Many have argued that people have a universal psychological need to exercise their own free will. Many people also place great value in helping others. In this study, we sought to explore the extent to which youth were willing to give up some of their freedom to choose in order to contribute to the greater good. To do this, we assessed their reasoning when presented with a number of different hypothetical community service programs in high schools. Youth were asked to choose between five different programs, which differed in the amount of choice offered, from a purely voluntary program to a mandatory program in which the government assigned the tasks for the students to complete. Children and youth were also asked to judge whether the addition of a structured reflection component, where they were asked to discuss what they had learned, would contribute to their education about the moral issues encountered in this volunteer program. The results demonstrated that personal choice was an important factor in their evaluation of a program; participants evaluated a program in which the government assigned a task more negatively than a program in which they were allowed choice, indicating that personal choice was important even though both programs were designed to teach students to help others. However, youth did indicate that the government and other authority figures can legitimately regulate students' personal choice if it means helping society as a whole; youth tended to favor a mandatory program in which students are forced to help over a purely voluntary program in which students could elect not to help.
Drawing from the results of our work on children's balance between the need for personal choice and the need to contribute to the greater good, future work will explore other areas of political and civic responsibility. While youth seemed willing to surrender some decision-making power to a government-mandated program designed to help others, the extent to which this applies to other types of helping and civic engagement domains is currently unknown. Future research will seek to address this gap, exploring the extent to which youth feel that the government can legitimately regulate an individual's personal choice in the name of a broader social responsibility.
In this study we will be exploring young children's understanding of homosexuality. Some of the factors we will be assessing include children's beliefs about the rightness/wrongness of homosexuality, their beliefs about fairness and justice (i.e, exclusion and punishment), as well as their views on the origin of these differences (i.e., innate or learned).
This study assessed children's, adolescents', and adults' epistemological development (i.e., beliefs about knowledge) and its relationship with their evaluations of different teaching methods. The domain (scientific or moral) and nature (controversial or noncontroversial) and method (lecture or discussion) were varied to determine if this affected participants' rating of the teaching methods. Epistemological development was assessed in three domains: aesthetic, value (moral), and physical truth (science). In general, it was discovered that older participants preferred discussion methods, while younger participants did not discriminate between lectures or discussions. However, all participants took the domain, nature, and method into consideration. Epistemological development was predictive of preference for certain teaching methods, but only in the value domain.

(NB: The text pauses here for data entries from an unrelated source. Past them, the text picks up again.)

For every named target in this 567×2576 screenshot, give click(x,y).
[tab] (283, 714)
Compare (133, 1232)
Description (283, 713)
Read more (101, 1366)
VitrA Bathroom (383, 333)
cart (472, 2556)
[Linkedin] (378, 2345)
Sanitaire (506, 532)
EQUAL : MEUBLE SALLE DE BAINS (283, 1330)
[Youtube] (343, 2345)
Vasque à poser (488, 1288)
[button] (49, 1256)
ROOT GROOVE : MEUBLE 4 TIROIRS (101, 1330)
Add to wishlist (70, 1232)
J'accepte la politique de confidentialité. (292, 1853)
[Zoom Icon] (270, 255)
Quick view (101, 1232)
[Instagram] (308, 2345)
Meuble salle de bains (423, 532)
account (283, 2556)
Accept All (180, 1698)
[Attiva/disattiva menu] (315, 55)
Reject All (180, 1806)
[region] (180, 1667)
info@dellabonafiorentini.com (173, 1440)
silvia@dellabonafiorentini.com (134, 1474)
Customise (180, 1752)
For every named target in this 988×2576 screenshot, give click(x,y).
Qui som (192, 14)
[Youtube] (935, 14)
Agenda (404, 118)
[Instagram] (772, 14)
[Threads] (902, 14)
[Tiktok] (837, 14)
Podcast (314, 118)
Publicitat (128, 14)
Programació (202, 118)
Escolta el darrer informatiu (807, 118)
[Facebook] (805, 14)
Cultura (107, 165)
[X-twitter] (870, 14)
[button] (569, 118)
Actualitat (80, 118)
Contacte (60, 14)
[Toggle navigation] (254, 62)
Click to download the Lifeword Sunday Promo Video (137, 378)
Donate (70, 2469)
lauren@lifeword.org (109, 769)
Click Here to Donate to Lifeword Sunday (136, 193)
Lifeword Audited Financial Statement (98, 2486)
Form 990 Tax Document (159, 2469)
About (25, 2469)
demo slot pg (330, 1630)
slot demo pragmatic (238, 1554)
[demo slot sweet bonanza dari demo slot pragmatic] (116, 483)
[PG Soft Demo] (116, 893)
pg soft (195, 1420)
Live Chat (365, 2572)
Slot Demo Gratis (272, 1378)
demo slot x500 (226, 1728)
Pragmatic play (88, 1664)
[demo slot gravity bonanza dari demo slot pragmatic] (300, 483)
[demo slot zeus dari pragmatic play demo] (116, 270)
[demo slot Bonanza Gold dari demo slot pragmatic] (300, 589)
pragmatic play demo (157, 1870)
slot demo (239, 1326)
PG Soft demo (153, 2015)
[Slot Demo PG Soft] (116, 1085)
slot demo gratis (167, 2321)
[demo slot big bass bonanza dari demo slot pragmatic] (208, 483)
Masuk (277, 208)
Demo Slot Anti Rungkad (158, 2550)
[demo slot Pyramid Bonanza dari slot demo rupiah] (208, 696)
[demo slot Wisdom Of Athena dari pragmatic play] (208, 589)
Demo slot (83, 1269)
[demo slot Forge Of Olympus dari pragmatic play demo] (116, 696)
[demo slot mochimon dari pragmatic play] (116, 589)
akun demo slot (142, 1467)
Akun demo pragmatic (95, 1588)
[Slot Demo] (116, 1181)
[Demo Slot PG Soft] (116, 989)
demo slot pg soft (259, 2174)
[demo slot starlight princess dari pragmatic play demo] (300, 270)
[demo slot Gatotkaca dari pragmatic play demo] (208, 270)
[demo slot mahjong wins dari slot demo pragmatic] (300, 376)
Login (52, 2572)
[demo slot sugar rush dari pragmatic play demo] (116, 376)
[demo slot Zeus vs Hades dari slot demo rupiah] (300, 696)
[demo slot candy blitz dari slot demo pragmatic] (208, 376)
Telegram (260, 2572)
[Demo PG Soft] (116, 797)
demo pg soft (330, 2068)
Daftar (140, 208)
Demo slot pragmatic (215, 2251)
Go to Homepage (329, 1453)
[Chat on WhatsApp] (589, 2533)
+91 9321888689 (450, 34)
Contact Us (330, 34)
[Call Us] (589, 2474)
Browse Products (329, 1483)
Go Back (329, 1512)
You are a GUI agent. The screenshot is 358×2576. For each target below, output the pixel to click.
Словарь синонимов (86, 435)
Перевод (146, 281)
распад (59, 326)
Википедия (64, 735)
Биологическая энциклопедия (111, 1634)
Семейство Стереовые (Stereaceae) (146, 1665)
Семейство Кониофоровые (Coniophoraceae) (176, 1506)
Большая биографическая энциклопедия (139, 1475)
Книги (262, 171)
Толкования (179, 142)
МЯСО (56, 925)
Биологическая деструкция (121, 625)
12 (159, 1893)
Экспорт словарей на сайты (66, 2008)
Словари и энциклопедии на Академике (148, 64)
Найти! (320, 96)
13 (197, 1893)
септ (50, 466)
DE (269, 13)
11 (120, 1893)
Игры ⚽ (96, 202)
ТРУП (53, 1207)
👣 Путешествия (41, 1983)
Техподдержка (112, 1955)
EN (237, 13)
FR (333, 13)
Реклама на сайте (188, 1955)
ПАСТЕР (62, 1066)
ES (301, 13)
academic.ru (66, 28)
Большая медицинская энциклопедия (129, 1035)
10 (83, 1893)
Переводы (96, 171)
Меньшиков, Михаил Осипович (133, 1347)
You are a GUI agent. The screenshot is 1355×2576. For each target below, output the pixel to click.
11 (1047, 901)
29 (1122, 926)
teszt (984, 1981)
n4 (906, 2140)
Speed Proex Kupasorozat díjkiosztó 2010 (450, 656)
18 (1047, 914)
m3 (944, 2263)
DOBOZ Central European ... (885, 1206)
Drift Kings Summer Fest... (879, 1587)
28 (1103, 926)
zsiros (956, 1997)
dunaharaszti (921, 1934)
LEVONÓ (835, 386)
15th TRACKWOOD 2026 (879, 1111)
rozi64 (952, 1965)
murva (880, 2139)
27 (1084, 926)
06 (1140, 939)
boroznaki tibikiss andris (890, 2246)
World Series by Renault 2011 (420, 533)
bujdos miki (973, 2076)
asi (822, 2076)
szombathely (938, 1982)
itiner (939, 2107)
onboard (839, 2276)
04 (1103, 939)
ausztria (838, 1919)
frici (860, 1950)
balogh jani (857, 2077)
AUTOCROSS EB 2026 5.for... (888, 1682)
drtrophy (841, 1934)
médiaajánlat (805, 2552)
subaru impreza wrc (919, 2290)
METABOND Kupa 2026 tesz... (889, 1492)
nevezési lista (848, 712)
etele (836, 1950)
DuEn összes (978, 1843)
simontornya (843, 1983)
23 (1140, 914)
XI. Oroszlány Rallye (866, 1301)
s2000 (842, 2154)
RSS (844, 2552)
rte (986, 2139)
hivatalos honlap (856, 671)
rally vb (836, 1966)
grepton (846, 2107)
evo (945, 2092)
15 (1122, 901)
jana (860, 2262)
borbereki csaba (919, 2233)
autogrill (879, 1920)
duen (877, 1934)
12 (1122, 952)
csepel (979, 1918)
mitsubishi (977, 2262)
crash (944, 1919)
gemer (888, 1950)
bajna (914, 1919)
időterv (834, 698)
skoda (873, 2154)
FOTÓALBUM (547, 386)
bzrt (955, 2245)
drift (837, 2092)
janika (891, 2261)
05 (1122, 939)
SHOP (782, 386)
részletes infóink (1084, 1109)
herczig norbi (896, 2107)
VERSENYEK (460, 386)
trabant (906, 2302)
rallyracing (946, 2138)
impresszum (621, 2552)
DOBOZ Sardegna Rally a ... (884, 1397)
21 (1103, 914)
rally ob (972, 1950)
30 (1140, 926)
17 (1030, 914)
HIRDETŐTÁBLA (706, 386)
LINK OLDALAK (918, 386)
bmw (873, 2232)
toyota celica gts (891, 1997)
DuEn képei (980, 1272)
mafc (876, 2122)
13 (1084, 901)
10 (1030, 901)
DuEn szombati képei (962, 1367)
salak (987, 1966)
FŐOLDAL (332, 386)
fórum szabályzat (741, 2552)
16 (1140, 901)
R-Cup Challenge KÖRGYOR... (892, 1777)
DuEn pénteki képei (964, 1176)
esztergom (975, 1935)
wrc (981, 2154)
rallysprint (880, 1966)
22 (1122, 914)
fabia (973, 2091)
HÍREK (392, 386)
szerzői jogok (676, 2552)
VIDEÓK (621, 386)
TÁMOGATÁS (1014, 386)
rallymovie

In this study, we look at children and adolescent's evaluations and justifications about different types of parenting communications in three settings: urban Canada, urban China, and rural China. We presented four types of discipline methods (comparing autonomy supportive vs. psychologically controlling methods) to the participants and investigated the emotion aroused, understanding, as well as the "effectiveness" of these methods through semi-structure interviews. We found that children are not merely passive recipients of parental discipline, but they actively think about and even evaluate these practices in ways that may determine their effectiveness and the outcomes for the child.
In this study, we investigate how conceptions of children's rights develop in urban and rural China. We examine the role of both parental and teacher autonomy support and responsiveness, as well as perceptions of the roles of democratic school and family environments, in facilitating Chinese adolescents' endorsement of their own rights. These are features of adolescents' experiences and perceptions which are considered to be related to the development of the concept of rights but have not been previously examined in comparative cross-cultural research. Furthermore, we also examine correlates between these features of adolescents' experiences and their psychological well-being.